## [What you should do]
Print the part of the cyberbullying article that starts at "A study in 2010" and ends at "Stonington High School.", unchanged.

## [Excerpted passage]
========================
With access to social media reaching an all-time high, cyberbullying rates have gone up among girls in Connecticut, according to the latest Connecticut High School Youth Risk Behavior Survey.

Mackenzie

Mackenzie

In Connecticut in 2013, cyberbullying rates among girls were at 22.8 percent, meaning more than 1 in 5 girls reported being cyber bullied. That was an increase of 2.7 percent from 2011. Unlike among females, cyber bullying among males in Connecticut dropped by .2 percent, to 12.3 percent in 2013.

Some experts say there are differences between males and females when it comes to bullying.

“Like most things, it’s a mix between biological and social reasons,” said Emily Rothman, an associate professor in the Department of Community Health Sciences at the Boston University School of Public Health.

According to statistics from the Bureau of Justice, the percentage of teenagers who reported being bullied at school was 37 percent. The number who claimed to have been the victims of cyber bulling was a staggering 52 percent. Cyber bullying is tormenting, humiliating, or harassing another individual using the Internet, cell phones, or other types of social media.

In addition to cyberbullying through words, 11 percent of adolescents and teenagers have reported embarrassing or damaging photos being uploaded of them without their consent, according to the website NObullying.com. Of the young people who reported cyber bullying incidents against them, one in three reported that they experienced threats online. Well over half of young people do not tell their parents when cyberbullying occurs, the website says.

A study in 2010 by the Cyberbullying Research Center showed that cell phones continued to be the most popular piece of technology used by adolescents, with almost 83 percent of teens reporting that they used their cell phone weekly.

Surveys show that girls are twice as likely as boys to be both victims and perpetrators of cyber bullying. Experts say that boys tend to be more aggressive and physical when it comes to bullying, while girls are more likely to use emotional tactics and be sneakier about it. Hiding behind a cell phone or a computer may be an easier way for girls to express cruelty towards others.

Despite the discouraging trends, Rothman believes that there are always ways to help prevent bullying.

“Bullying isn’t hopeless”, she said.

Mackenzie Brayman is a student at North Stonington High School.
========================
## [Material shown]
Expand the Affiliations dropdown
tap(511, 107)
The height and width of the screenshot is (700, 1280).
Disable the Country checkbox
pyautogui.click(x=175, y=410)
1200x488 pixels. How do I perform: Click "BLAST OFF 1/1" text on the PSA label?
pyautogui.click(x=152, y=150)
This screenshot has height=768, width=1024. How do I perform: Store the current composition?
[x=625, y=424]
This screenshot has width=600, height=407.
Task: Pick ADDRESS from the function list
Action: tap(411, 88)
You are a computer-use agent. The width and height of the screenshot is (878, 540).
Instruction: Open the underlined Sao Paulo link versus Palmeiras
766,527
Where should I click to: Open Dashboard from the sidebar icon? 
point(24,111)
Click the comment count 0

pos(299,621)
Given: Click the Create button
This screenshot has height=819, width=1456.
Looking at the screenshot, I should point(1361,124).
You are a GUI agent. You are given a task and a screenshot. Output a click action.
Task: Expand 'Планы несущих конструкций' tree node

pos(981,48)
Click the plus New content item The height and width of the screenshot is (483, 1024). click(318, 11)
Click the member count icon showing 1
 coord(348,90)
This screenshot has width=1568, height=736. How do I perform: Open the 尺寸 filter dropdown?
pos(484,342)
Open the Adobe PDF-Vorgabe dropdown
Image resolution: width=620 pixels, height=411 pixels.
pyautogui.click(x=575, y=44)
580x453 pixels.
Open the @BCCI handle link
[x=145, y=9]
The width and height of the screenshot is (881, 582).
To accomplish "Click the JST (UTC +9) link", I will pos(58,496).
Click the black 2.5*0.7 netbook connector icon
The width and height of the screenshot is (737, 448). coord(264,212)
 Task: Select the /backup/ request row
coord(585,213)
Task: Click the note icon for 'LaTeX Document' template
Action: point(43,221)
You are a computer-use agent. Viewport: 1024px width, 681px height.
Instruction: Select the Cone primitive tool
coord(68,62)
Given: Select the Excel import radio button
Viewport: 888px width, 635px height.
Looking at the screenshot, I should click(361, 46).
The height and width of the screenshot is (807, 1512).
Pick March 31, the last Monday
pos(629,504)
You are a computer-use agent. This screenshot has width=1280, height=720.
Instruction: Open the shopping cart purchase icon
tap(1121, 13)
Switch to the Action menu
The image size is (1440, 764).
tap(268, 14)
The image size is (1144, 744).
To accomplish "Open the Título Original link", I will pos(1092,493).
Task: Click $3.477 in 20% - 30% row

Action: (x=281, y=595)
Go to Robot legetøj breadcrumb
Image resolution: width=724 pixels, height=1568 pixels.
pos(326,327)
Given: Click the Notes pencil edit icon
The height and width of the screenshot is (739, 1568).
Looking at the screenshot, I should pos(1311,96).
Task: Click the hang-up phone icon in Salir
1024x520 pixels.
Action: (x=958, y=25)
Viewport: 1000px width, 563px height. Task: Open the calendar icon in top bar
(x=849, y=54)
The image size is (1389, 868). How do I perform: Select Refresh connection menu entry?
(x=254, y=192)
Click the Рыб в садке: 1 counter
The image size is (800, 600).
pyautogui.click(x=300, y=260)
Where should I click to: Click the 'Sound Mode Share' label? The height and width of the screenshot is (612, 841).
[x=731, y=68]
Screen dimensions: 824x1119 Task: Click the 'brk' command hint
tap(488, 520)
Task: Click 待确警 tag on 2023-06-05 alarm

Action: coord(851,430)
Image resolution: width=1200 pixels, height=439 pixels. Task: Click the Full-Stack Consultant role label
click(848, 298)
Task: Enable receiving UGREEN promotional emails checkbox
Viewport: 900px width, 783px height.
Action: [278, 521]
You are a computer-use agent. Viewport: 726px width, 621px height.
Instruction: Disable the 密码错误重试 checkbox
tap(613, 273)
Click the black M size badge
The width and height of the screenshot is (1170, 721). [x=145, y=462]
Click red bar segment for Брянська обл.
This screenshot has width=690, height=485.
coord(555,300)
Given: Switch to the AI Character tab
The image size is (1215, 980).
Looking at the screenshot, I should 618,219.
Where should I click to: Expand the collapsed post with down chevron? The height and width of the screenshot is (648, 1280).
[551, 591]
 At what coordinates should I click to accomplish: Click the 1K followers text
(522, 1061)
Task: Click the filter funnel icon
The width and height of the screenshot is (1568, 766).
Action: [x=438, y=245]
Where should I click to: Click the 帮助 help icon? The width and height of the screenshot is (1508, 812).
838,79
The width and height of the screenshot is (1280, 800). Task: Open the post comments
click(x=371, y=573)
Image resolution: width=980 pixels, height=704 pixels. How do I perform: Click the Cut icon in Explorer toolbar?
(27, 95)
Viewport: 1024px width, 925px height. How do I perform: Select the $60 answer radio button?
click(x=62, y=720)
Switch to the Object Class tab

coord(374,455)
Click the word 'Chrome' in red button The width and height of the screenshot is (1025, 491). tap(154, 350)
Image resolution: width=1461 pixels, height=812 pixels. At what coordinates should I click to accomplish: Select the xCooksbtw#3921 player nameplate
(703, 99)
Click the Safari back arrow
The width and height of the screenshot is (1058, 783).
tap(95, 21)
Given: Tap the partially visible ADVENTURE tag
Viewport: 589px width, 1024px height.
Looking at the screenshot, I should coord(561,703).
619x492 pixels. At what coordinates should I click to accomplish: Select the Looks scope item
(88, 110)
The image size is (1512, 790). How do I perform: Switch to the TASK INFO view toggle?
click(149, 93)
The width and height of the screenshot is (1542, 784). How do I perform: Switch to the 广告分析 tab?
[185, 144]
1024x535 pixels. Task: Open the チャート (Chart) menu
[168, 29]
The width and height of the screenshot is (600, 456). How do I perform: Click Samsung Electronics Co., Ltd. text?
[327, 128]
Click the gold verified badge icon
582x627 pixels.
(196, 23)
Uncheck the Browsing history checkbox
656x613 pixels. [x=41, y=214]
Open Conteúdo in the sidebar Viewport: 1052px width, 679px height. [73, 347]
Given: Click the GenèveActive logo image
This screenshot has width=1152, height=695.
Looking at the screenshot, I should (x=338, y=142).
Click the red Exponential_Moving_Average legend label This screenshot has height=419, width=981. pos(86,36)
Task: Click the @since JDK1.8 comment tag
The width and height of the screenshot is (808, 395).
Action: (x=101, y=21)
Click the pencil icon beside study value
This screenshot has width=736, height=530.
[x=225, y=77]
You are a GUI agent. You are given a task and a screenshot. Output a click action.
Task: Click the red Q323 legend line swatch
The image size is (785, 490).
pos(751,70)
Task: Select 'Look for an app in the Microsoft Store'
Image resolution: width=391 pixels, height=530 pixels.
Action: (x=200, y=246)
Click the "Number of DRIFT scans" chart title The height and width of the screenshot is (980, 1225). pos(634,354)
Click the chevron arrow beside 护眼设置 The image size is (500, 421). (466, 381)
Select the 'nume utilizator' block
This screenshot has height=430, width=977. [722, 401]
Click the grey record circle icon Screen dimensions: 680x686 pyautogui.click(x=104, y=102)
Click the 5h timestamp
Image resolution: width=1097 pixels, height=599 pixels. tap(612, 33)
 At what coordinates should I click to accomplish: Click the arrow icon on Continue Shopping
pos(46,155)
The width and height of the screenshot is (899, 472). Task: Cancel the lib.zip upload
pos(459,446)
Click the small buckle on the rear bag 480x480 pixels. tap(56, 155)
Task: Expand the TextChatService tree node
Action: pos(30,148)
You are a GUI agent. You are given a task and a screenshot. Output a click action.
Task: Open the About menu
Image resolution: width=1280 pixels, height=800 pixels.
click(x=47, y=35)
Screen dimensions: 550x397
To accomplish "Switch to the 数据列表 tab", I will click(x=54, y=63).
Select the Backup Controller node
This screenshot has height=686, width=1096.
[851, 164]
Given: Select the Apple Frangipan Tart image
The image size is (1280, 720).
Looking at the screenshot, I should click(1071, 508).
========================
## [Result of the exercise]
A study in 2010 by the Cyberbullying Research Center showed that cell phones continued to be the most popular piece of technology used by adolescents, with almost 83 percent of teens reporting that they used their cell phone weekly.

Surveys show that girls are twice as likely as boys to be both victims and perpetrators of cyber bullying. Experts say that boys tend to be more aggressive and physical when it comes to bullying, while girls are more likely to use emotional tactics and be sneakier about it. Hiding behind a cell phone or a computer may be an easier way for girls to express cruelty towards others.

Despite the discouraging trends, Rothman believes that there are always ways to help prevent bullying.

“Bullying isn’t hopeless”, she said.

Mackenzie Brayman is a student at North Stonington High School.